Two cornerstones of the Johnson administration’s Great Society were set in place in July. On July 2 Johnson signed the Civil Rights Act of 1964 during a nationally televised ceremony. The law prohibited racial discrimination in public accommodations, in employment or union membership, and in voter registration.

Though Johnson stated that the goal of the law was “to bring justice and hope to our people—and peace to our land,” the Black Muslim leader Malcolm X argued that “you can’t legislate good will.…by promising that which cannot be delivered.” The Reverend Martin Luther King, Jr., agreed with the President, predicting that the Civil Rights Act would “bring a cool and serene breeze to an already hot summer.” But racial riots later that month in several Eastern cities would demonstrate that the legislation would not solve all the problems that American minority groups faced.

On July 23 the Senate passed the Economic Opportunity Act of 1964, Johnson’s bill initiating the War on Poverty. The act authorized $947,500,000 for job training, small-business loans, and community-action programs to fight unemployment and illiteracy. Johnson signed the act into law on August 20.

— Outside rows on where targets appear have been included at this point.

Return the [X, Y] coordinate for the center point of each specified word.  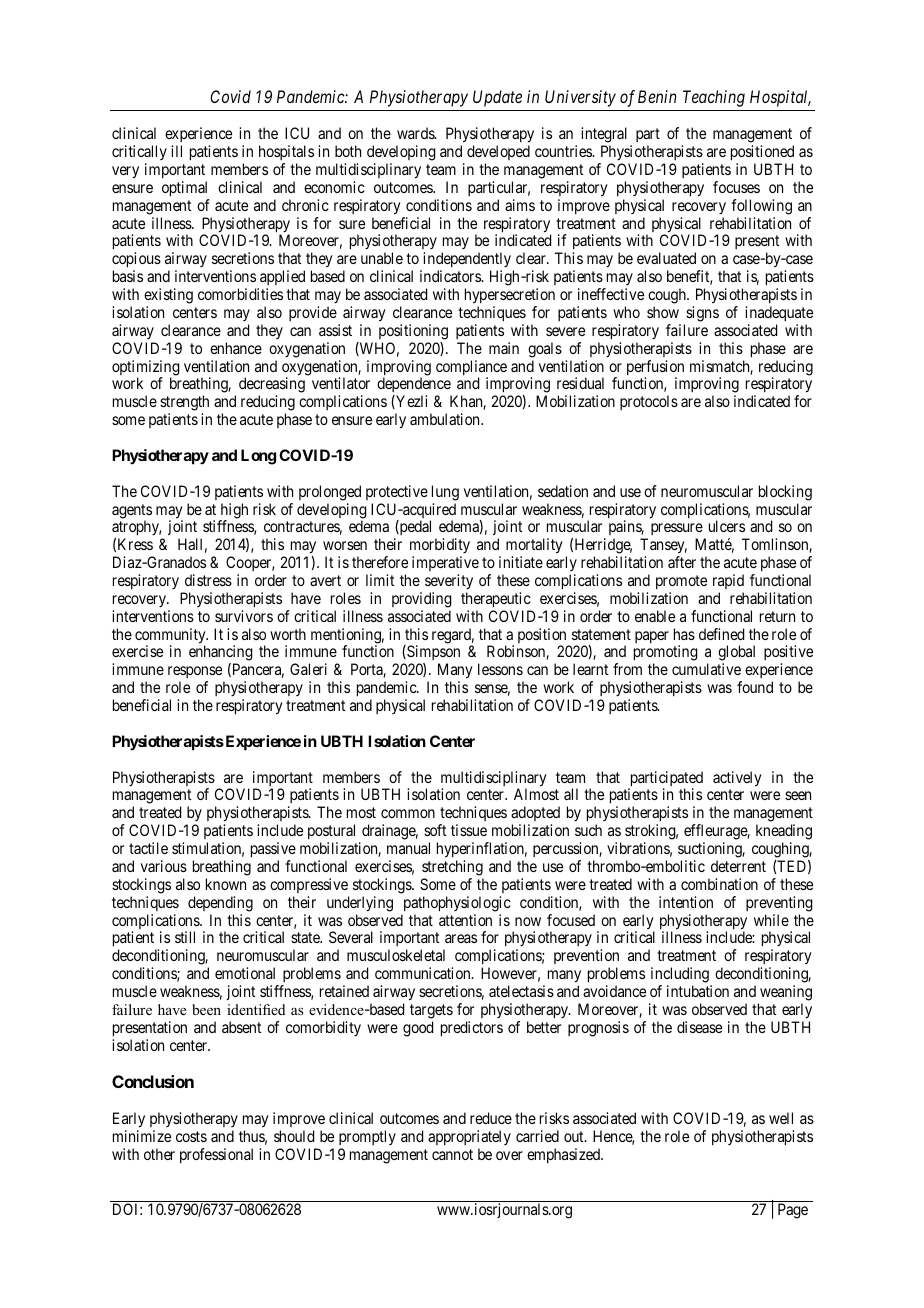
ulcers [727, 526]
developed [498, 154]
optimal [184, 189]
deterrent [738, 866]
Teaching [714, 98]
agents [132, 512]
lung [445, 493]
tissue [469, 830]
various [164, 866]
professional [216, 1155]
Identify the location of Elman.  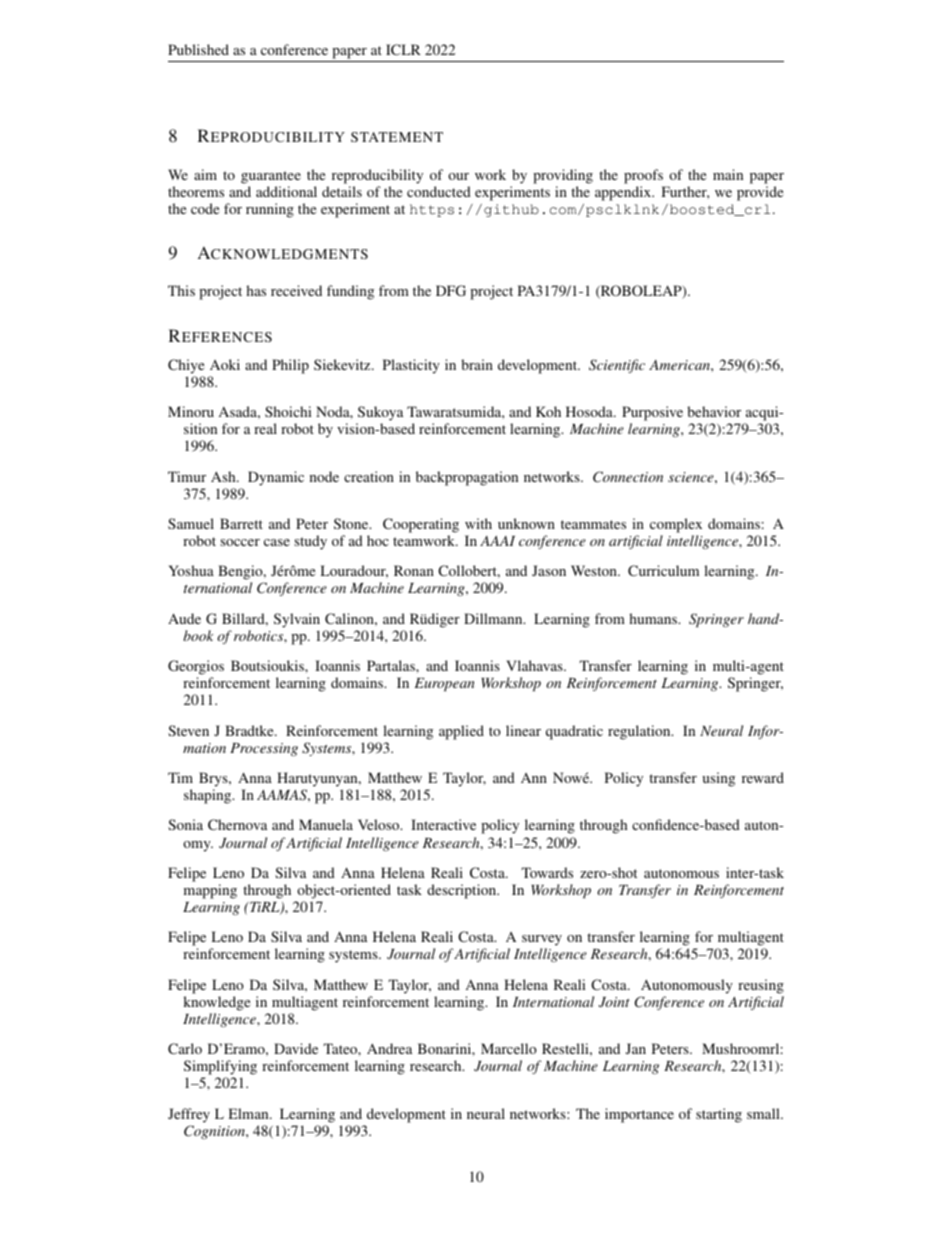
(250, 1113).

The Johnson administration had been looking for a pretext to expand military involvement in Vietnam for several months when, on August 2, three North Vietnamese PT boats attacked the U.S. destroyer Maddox as it patrolled the Gulf of Tonkin. The North Vietnamese probably struck on the assumption that Maddox had led a South Vietnamese naval attack against Vietcong installations two days earlier.

Though the Maddox suffered no casualties, President Johnson immediately ordered military retaliation against strategic targets in North Vietnam, and on August 6 he asked Congress to give him the power to “take all necessary measures to repel any armed attack against the forces of the United States” in Vietnam. His Southeast Asia Resolution would in effect give him the freedom to wage an undeclared war against North Vietnam. “Like grandma’s nightgown,” Johnson would say later, “it covered everything.”

Sen. Wayne Morse of Oregon warned that Johnson was misleading Congress about the nature of the attack in the gulf, and Sen. Ernest Gruening of Alaska stormed that “all Vietnam is not worth the life of a single American boy,” but they stood alone. Johnson’s so-called Tonkin Gulf Resolution passed the Senate by 88 to 2 and the House of Representatives by 416 to O. The congressmen apparently had support at home for their vote: A Harris poll conducted that week indicated that 85 percent of the American population supported Johnson’s military retaliation against the North Vietnamese.

The U.S. Census Bureau reported on August 31 that California had passed New York as America’s most populous state.